Hope this storm you are in will end soon! And you will once again see a blue sky Keeping you in my prayers!
"Underneath are the Everlasting Arms." I pray you will feel them carrying you during these dark days.
I do love your blog so. I'm married to a minister, and it's so wonderful to hear your kind, affirming words about your pastor. Prayers for Carl and family are being offered.
So sorry for these not good times. Thinking of you and praying!
I'm sorry Kat. The pollyanna part of me thinks of all the people that are going to get the Christian impact you did when your pastor preached to you and became your friend! And look what you've share with all of us, that Christian spirit of yours comes through every post. But, I'm with you, it stinks. So sorry to hear of your friend Carl...was he from some of your couples dinner photos? Prayers lifted.

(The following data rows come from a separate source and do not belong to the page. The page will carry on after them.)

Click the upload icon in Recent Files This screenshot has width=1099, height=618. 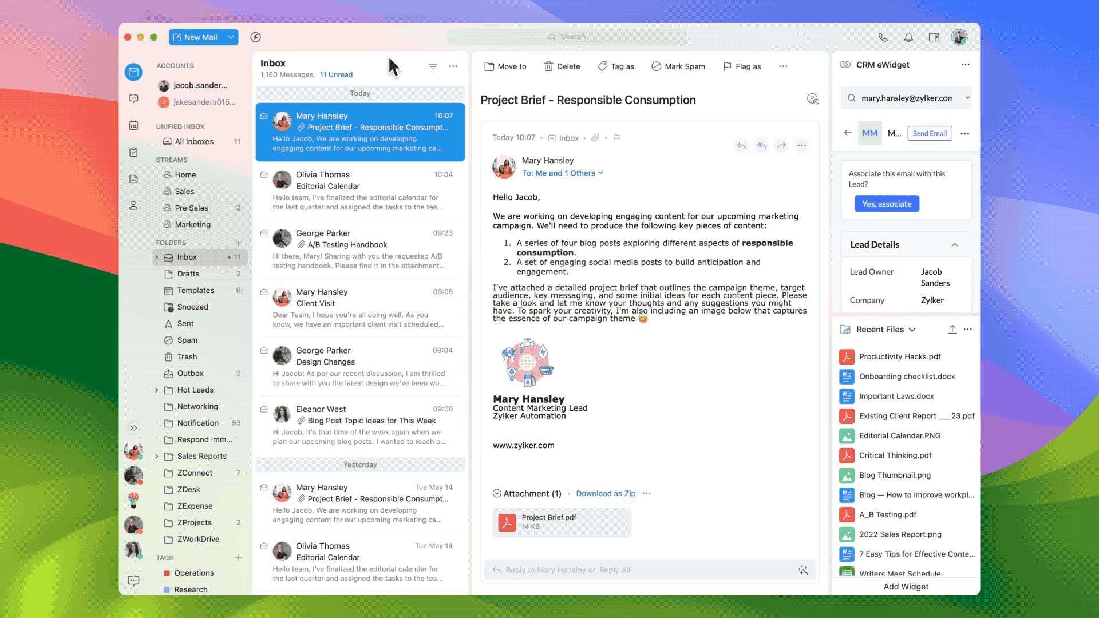pyautogui.click(x=952, y=330)
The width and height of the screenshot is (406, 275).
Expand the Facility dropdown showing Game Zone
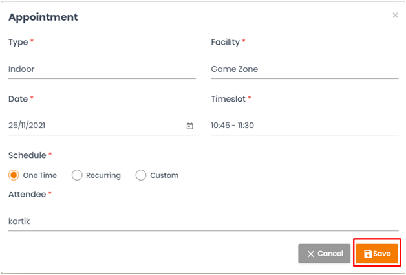305,69
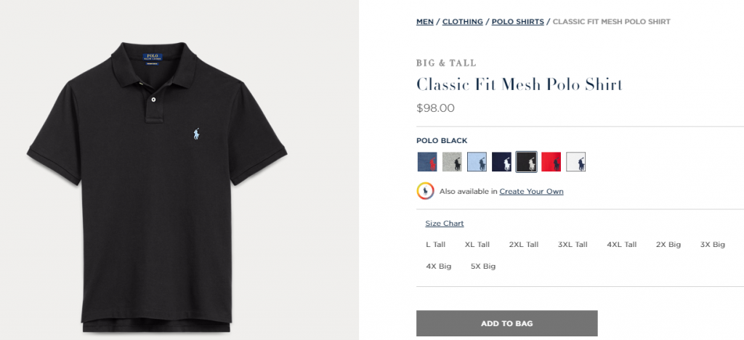Screen dimensions: 744x340
Task: Go to the Men breadcrumb
Action: point(424,22)
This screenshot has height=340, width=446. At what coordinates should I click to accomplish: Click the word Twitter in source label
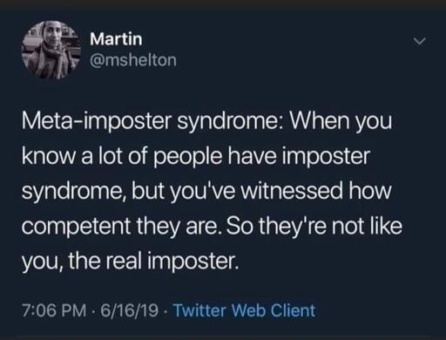point(200,310)
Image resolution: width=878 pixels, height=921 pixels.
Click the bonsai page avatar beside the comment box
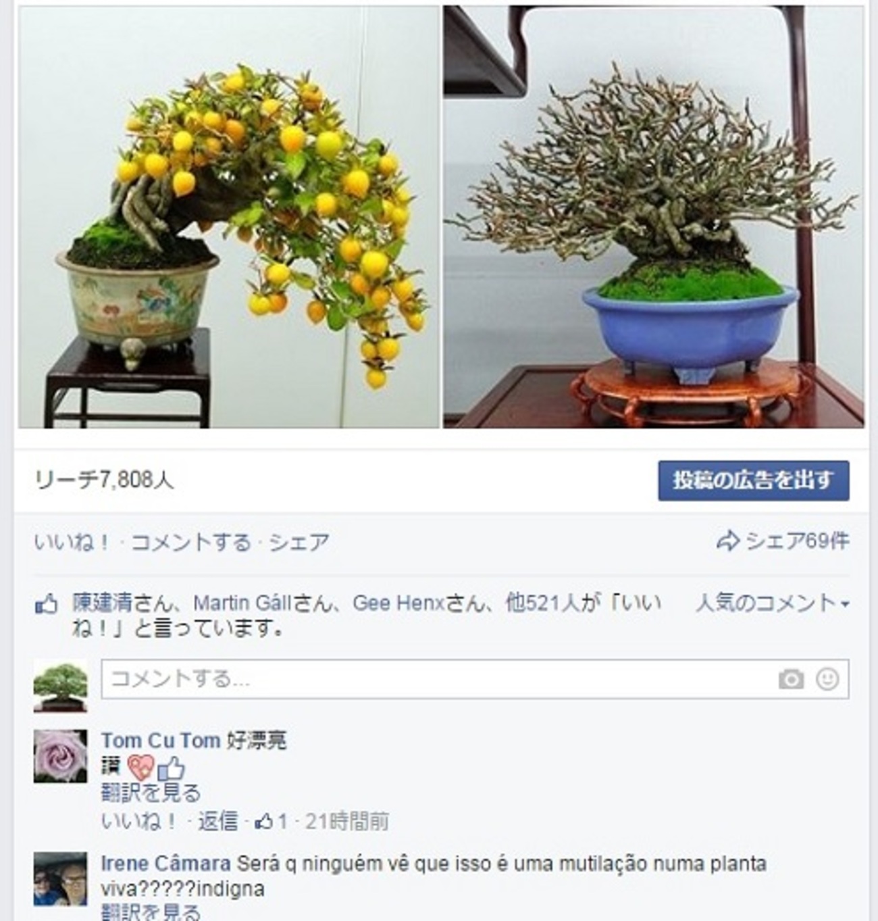60,686
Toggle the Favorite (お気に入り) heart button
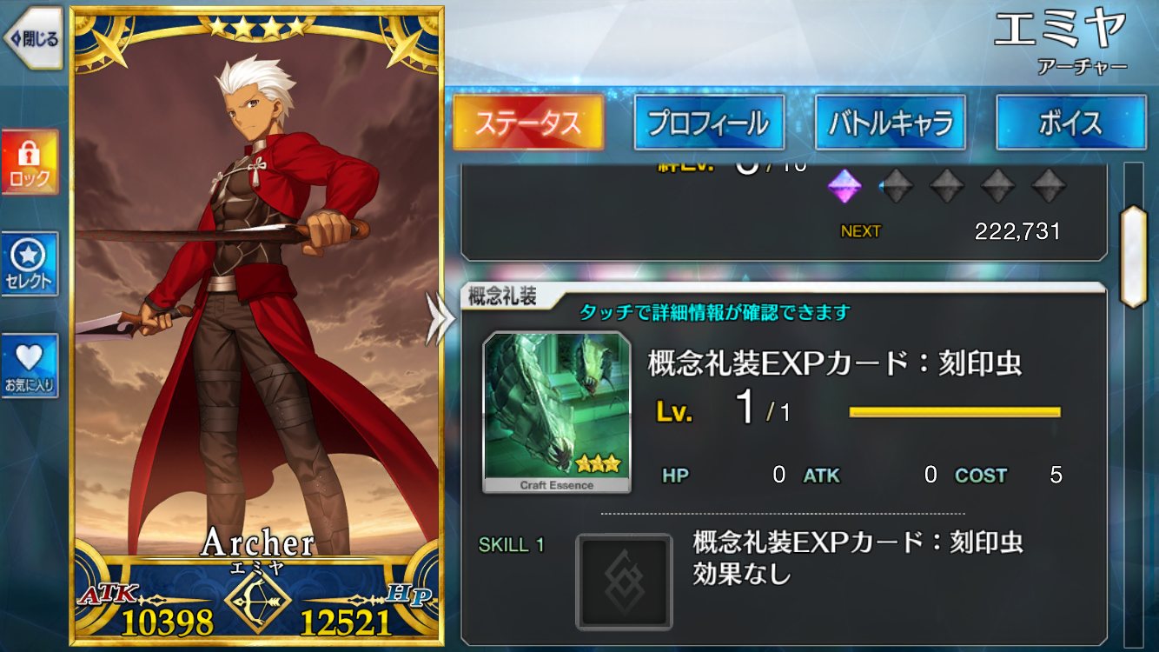 click(x=30, y=366)
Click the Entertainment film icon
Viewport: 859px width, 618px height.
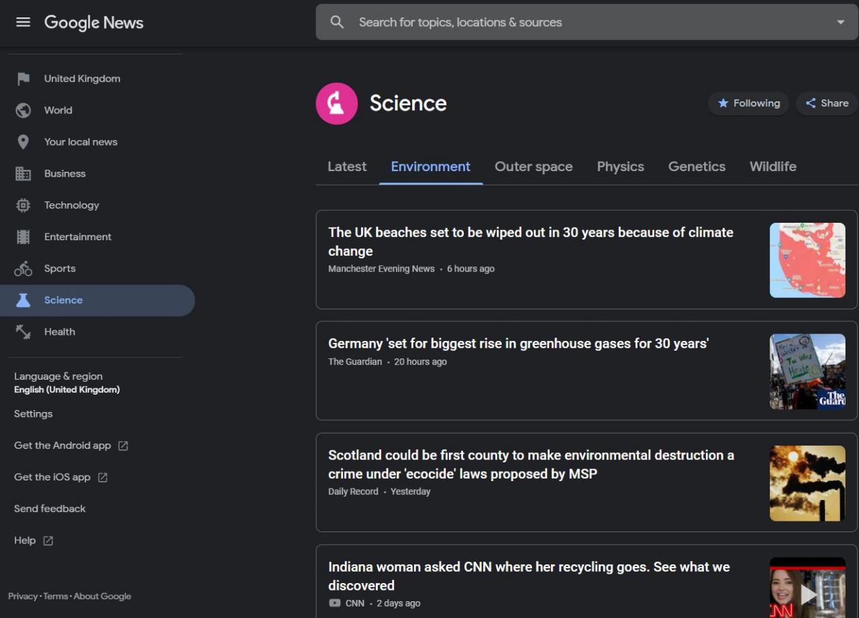(23, 237)
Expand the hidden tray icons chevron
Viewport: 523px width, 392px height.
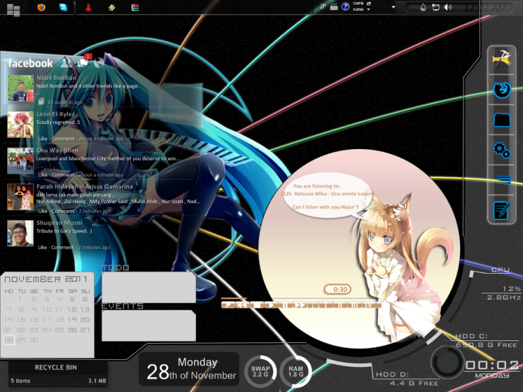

Oh, do I understand. We have recently been informed of several different friends facing cancer, etc., and I'll admit that when I read your posting "NUMB"... I could not even respond. I was speechless,BUT I did pray for you in all of this. God Bless You.
Betty in TN
Kat, I don’t know what kind of person you were before this minister came into your life, with regards to your faith, love of family and mankind. But, I have a strong hunch, you were the same person as you are know, but maybe he just showed you how to look inside yourself, like no one else ever has. He came into your life for a reason, and God feels as though he has accomplished what he sent him to you for, and now it’s time for him to move on and maybe touch another person in the same manner for which he touched your lives. We all have people who come in and out of our lives, we wish we knew why those that leave us must do so, but God does. Faith is a huge word with so much meaning; we just cannot deviate from that. I don’t mean to turn your pain into something about me, but my daughter has lost two friends in the last year to suicide. One was a friend in high school, and he turned to drugs, so she did not associate with him, or those that he hung out with, though she liked him as a person. When he took his life, she felt so guilty, as though she turned her back on him. But, I believe that was God’s way of showing her the type of person she was and wasn’t going to change her love of God and beliefs from right from wrong. Now last week another friend, for which she worked with for many years, hanged himself also. No one saw this coming. She did not associate with him outside work, but loved him so much as a kind, gentle young man, who was just a baby when he came down with cancer. God cured him, and then at the age of 22, took his own life. She at the age of 24 can’t understand why God would allow this to happen. As her Mother, I can’t explain it or take her pain away. But her faith is so strong she is doing her best to accept it, and know that there has to be a reason and not to question it. Or question herself, as if there was something she could have done to prevent this. So, I guess what I’m saying, is you are not alone in your worry, pain and sadness. We all go through it, but just knowing you have people who understand, and only want the best for you, must help some. God has a plan for each of us, we just need to let him guide us, and enjoy the good and overcome the bad. As my wonderful loving Grandmother would always say when she was down, or scared…”Jesus, Mary and Joseph, pray for me (us)”, and it brought her so much peace, even at the time of her death. Be strong my friend, this pain you are feeling will pass.
Sorry this was so long...
Much love and peace,
Joni
Please Kat,
WE are with you under that cloud and you are not alone. All these things will pass too. You made a difference in my life too just like your minister, I would feel the same way if one day I got on the computer and no Kat! take care dear friend god is with you.